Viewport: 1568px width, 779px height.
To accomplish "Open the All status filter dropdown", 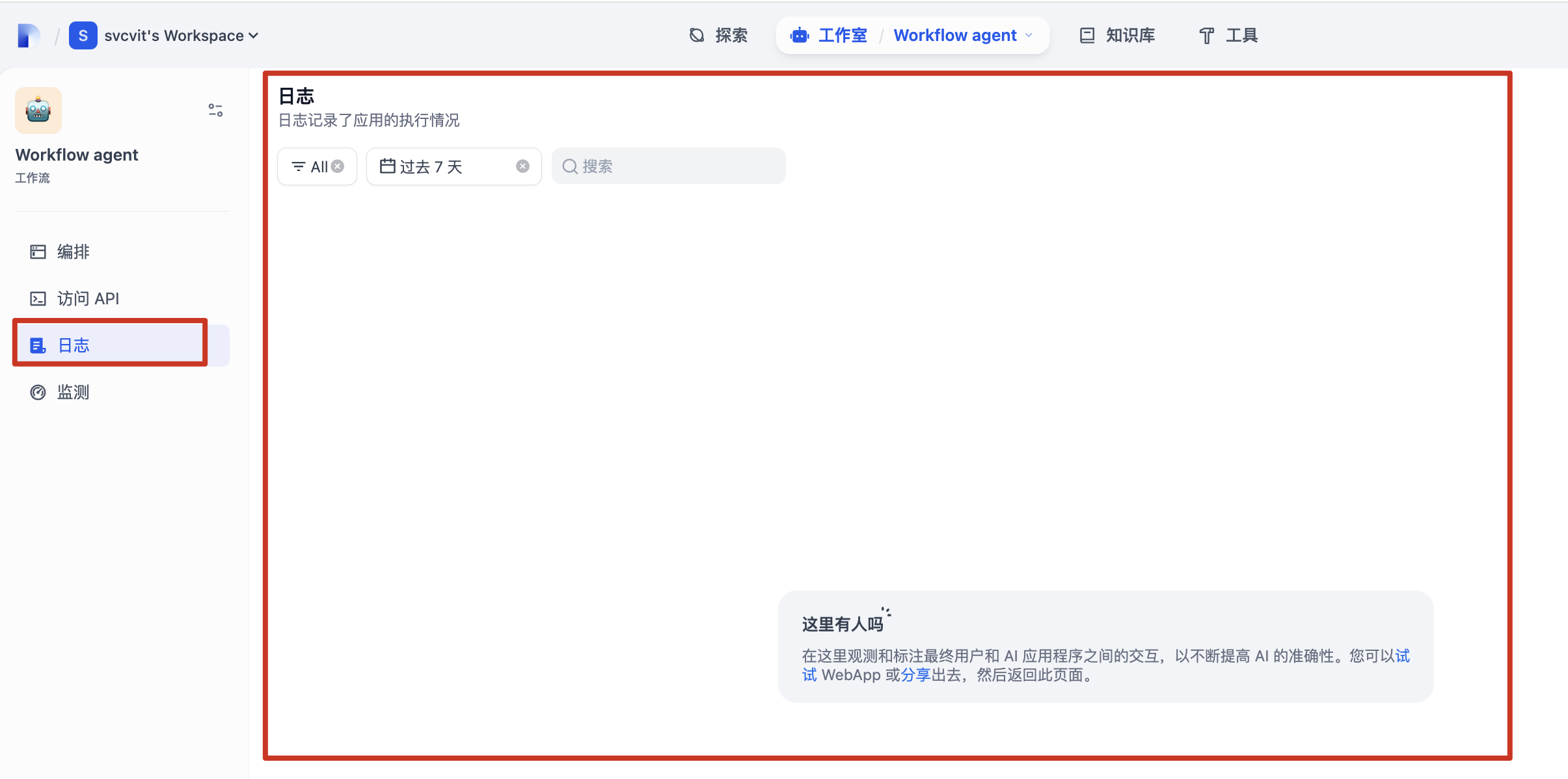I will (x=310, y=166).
...
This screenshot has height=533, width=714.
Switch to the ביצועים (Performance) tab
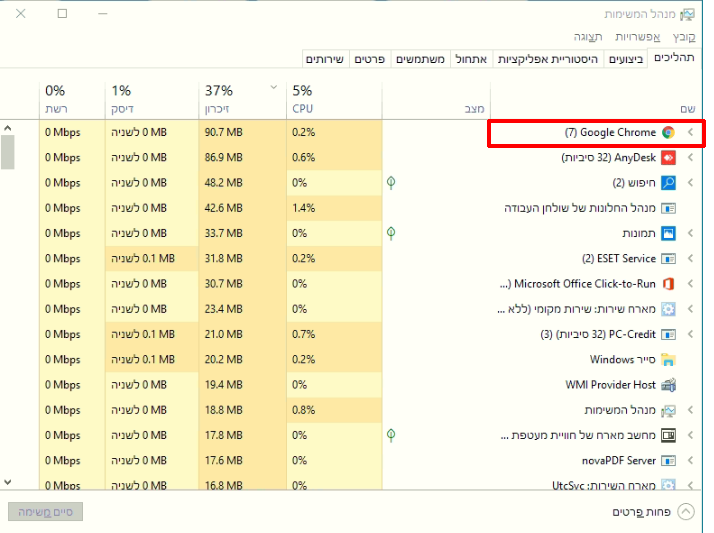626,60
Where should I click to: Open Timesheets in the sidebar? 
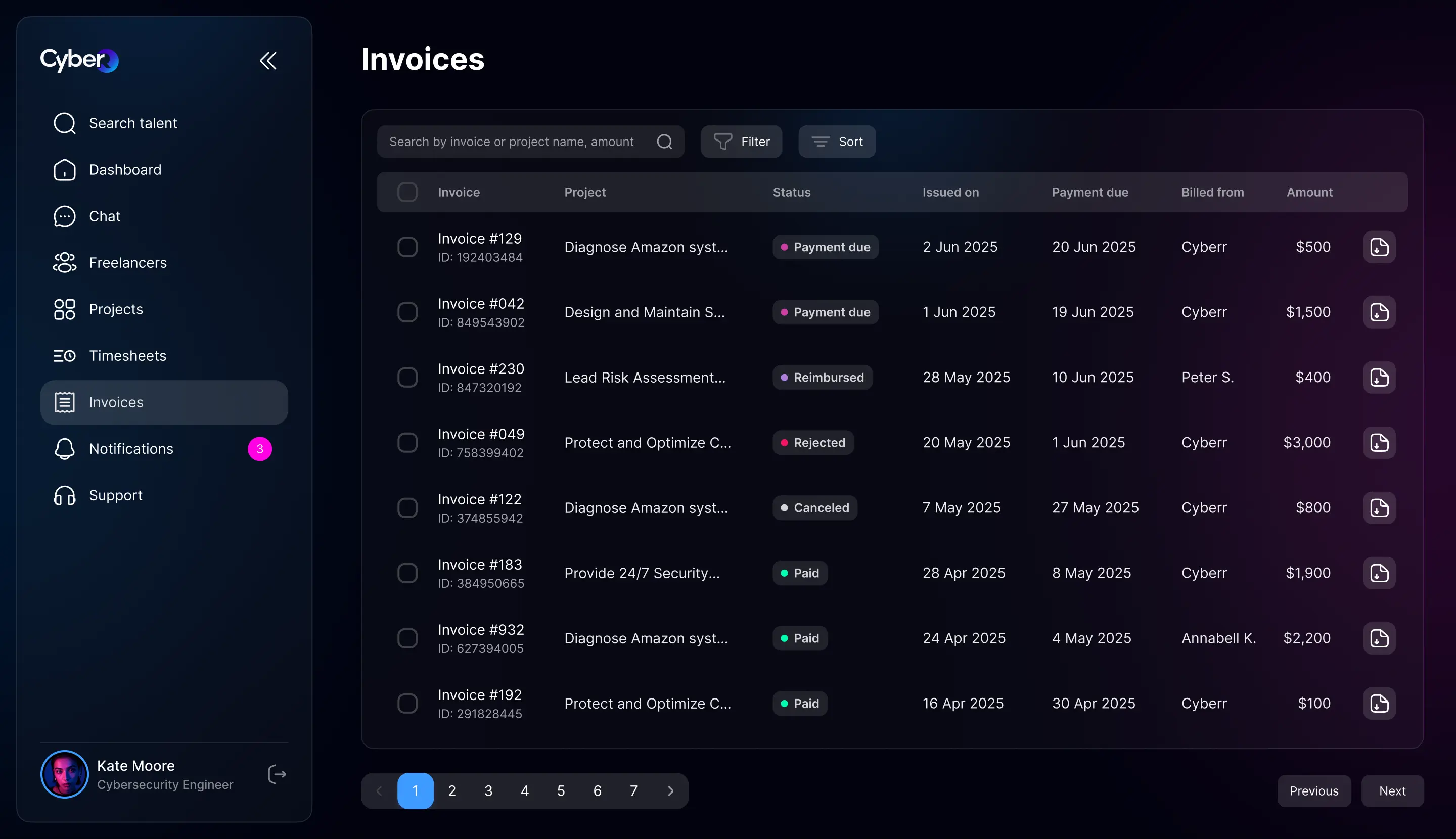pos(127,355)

:: YOUR TASK ::
Report every line of the entries above that contains the string "height", copying each such line in full.

:: WORKED SOLUTION ::
Viewport: 1568px width, 779px height.
This screenshot has height=533, width=714.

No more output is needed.